As myocardial fibrosis might be an important contributor to the association of diabetes mellitus with left ventricular (LV) dysfunction and chronic heart failure (HF), we investigated the profile of some proinflammatory, profibrotic biomarkers in patients with type 2 diabetes mellitus (T2DM) at various stages of the cardiovascular disease continuum from absence of clinic since and symptoms to HF with preserved (HFpEF) and midrange ejection fraction (HFmrEF). Material and Methods. Sixty-two patients with T2DM (age 60 [55; 61]), 20 patients without clinical manifestations of HF and 2 groups with clinical manifestations of stable HF, 29 patients with HFpEF, and 13 patients with HFmrEF, were included in the study. The control group consisted of 13 healthy subjects and normal BMI. All patients underwent transthoracic echocardiography, laboratory assessment of N-terminal fragment of the brain natriuretic peptide (Nt-proBNP), highly sensitive C-reactive protein (hsCRP), soluble suppression of tumorigenesis-2 (sST2), galectin-3, C-terminal propeptide of procollagen type I (PICP), N-terminal propeptide of procollagen type III (PIIINP), matrix metalloproteinase-9 (MMP-9), and tissue inhibitor of matrix proteinase-1 (TIMP-1).

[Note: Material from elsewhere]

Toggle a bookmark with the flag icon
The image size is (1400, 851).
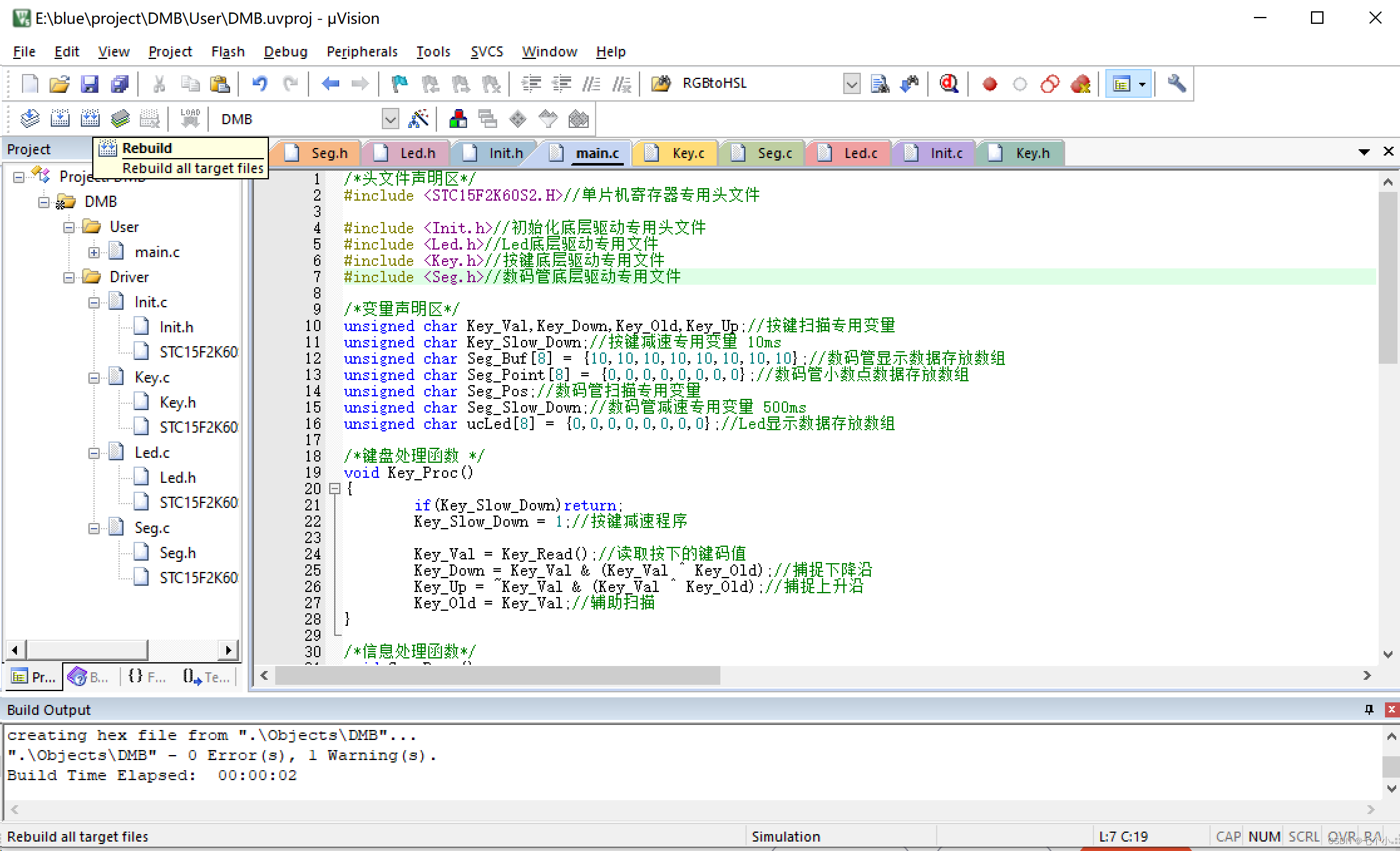399,83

Results. Patients with HFmrEF had higher values of LV volumetric parameters, indexed parameters of LV myocardial mass (LVMM), and higher concentrations of Nt-proBNP (all p < 0.05). The concentrations of galectin-3 were greater in patients with HFpEF and HFmrEF compared to patients without HF (p = 0.01 and p = 0.03, respectively). PICP and PICP/PIIINP ratio were greater in patients with HFmrEF compared to patients with HFpEF (p = 0.043 and p = 0.033, respectively). In patients with T2DM and HF, a relationship was found between galectin-3 and LVMM/body surface area (r = -0.58, p = 0.001), PIIINP, TIMP-1, and LV end-diastolic volume (r = -0.68 and p = 0.042 and r = 0.38 and p = 0.02, respectively). Conclusion. The dynamics at various stages of the cardiovascular disease continuum in the serum fibrosis markers may reflect an increase in fibrotic and decrease in antifibrotic processes already at the preclinical stage of HF. At the same time, the changes found in the circulating procollagen levels may indicate a shift in balance towards type I collagen synthesis in HFmrEF compared with HFpEF.